Collected data:
============================================================

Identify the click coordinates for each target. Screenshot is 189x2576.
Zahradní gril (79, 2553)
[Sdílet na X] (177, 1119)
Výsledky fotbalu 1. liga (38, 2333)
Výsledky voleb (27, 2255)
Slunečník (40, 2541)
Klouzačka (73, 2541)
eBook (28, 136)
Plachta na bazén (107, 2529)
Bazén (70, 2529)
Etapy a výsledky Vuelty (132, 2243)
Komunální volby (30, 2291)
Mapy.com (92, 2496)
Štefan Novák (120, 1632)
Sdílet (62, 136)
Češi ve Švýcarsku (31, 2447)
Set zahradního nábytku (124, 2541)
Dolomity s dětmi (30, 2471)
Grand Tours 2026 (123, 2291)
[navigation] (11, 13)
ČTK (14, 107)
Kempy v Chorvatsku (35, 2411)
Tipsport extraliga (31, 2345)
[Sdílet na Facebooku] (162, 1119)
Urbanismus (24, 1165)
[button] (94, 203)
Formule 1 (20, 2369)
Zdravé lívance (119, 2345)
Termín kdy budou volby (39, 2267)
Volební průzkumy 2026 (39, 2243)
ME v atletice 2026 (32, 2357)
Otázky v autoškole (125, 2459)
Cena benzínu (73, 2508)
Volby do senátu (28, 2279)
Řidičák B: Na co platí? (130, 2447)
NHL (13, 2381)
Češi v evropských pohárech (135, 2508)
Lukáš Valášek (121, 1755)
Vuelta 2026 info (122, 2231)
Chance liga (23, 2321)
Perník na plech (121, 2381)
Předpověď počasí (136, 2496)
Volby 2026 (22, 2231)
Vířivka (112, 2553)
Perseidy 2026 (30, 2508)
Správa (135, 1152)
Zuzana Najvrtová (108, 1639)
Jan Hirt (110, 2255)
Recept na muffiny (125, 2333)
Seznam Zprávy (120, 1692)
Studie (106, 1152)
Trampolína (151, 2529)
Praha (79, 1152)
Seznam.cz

============================================================

WHAT NEEDS TO BE DONE:
The expected answer is an exact copy of the lines above, beginning at the line with "Volební průzkumy 2026 (39, 2243)" and ending at the line with "Předpověď počasí (136, 2496)", with both ends in.

RESPONSE TO THE EXERCISE:
Volební průzkumy 2026 (39, 2243)
ME v atletice 2026 (32, 2357)
Otázky v autoškole (125, 2459)
Cena benzínu (73, 2508)
Volby do senátu (28, 2279)
Řidičák B: Na co platí? (130, 2447)
NHL (13, 2381)
Češi v evropských pohárech (135, 2508)
Lukáš Valášek (121, 1755)
Vuelta 2026 info (122, 2231)
Chance liga (23, 2321)
Perník na plech (121, 2381)
Předpověď počasí (136, 2496)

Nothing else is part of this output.